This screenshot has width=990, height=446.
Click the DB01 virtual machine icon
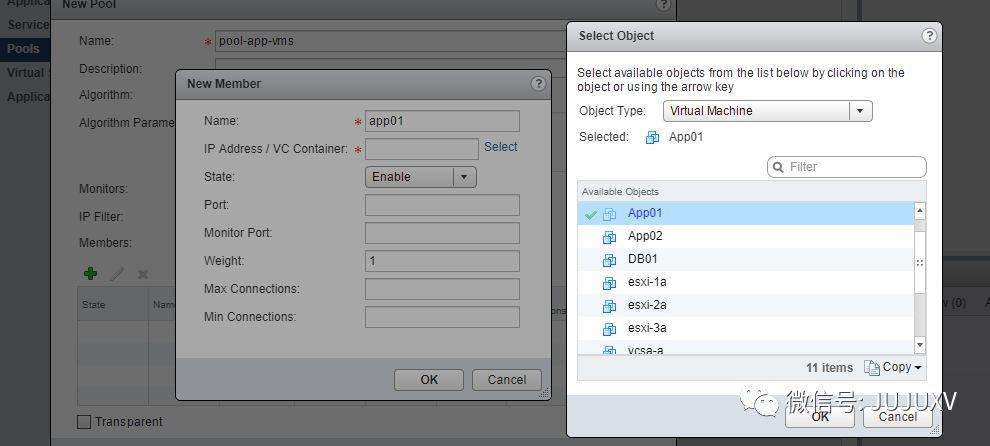(x=609, y=260)
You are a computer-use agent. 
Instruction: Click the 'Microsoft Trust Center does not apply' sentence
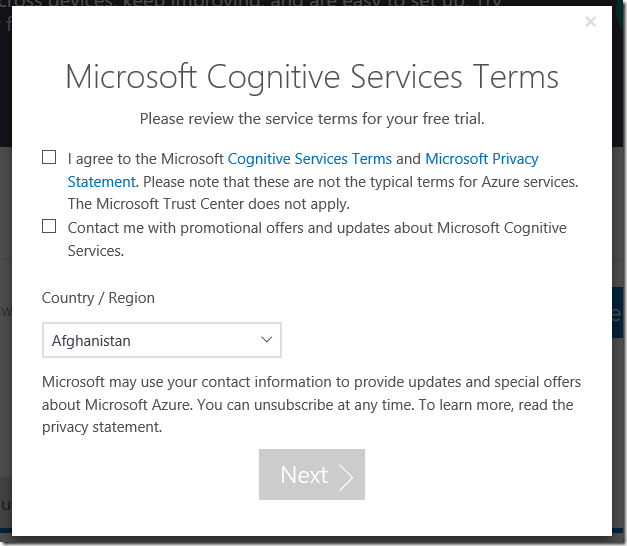pos(208,204)
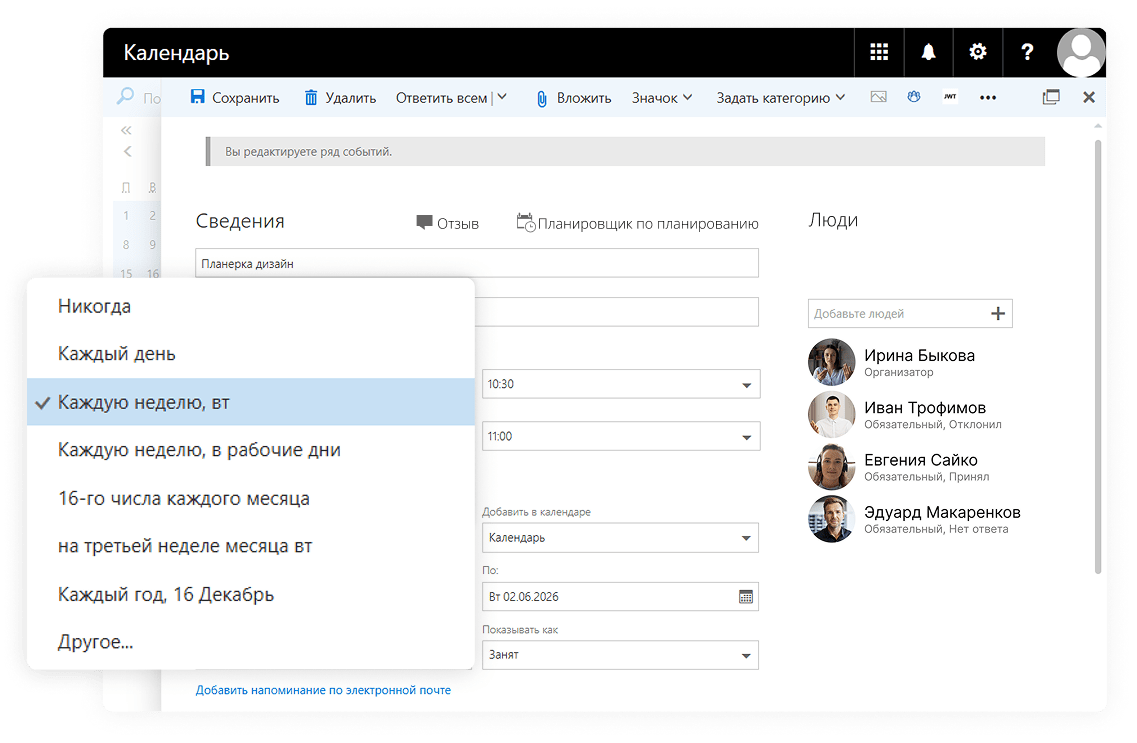Открыть календарь для даты окончания 02.06.2026
Image resolution: width=1137 pixels, height=743 pixels.
745,596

_____

* _What the exercise asks_
The lines from the one containing "Instruction: Click the" up to and including the last line of the material above are to be given again exactly; any pictures are dropped.

* _Solution to this exercise_
Instruction: Click the 'Microsoft Trust Center does not apply' sentence
pos(208,204)
Открыть календарь для даты окончания 02.06.2026
Image resolution: width=1137 pixels, height=743 pixels.
745,596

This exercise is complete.